PR

薬王山 善養寺

善養寺閻魔像

善養寺は、天長年間(824~34)慈覚大師円仁が上野山内に開創したと伝えられる。寛文年間(1661~72)下谷坂本(現・台東区上野公園)に移転した。さらに明治45年(1912)境内が鉄道用地にかかったため、北豊島郡巣鴨村(現・豊島区西巣鴨)の現在地に移転した。

名称 薬王山 延寿院 善養寺
御本尊 薬師如来
札所本尊 閻魔大王
所在地 東京都豊島区西巣鴨4-8-25 [Mapion|googlemap]
最寄り駅 西巣鴨(都営三田線)
西ヶ原四丁目(都電荒川線)
バス停:新庚申塚
スポンサーリンク

縁起・沿革

善養寺は薬王山延寿院と号し、薬師如来を本尊とする。江戸時代には下谷坂本(現在の台東区上野公園、旧・下谷区善養寺町)にあった。

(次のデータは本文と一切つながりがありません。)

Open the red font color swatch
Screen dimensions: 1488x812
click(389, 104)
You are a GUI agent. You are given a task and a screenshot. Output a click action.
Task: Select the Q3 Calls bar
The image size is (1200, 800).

『江戸名所図会』には「当寺本尊の薬師如来は小野照崎大明神の本地仏であり、小野照崎大明神の社は離れた場所にあるが、当寺薬師堂に相対している」という寺僧の話がある。

寺伝によれば、天長年間(824~34)慈覚大師円仁によって上野山内に開創されたという。寛文年間(1661~72)下谷坂本に移転した。さらに明治45年(1912)境内が鉄道用地にかかることになったため、北豊島郡巣鴨村大字巣鴨字庚申塚(現・豊島区西巣鴨)の現在地に移った。

閻魔大王の像は丈六の坐像(約3m)で、本堂に祀られている。豊島区の登録有形文化財。下谷坂本にあった頃は、閻魔堂に安置されていたようだ。

『江戸名所図会』には運慶の作とあるが、何度も火災に遭っているため、現存の閻魔像が運慶の作というわけではないだろうという。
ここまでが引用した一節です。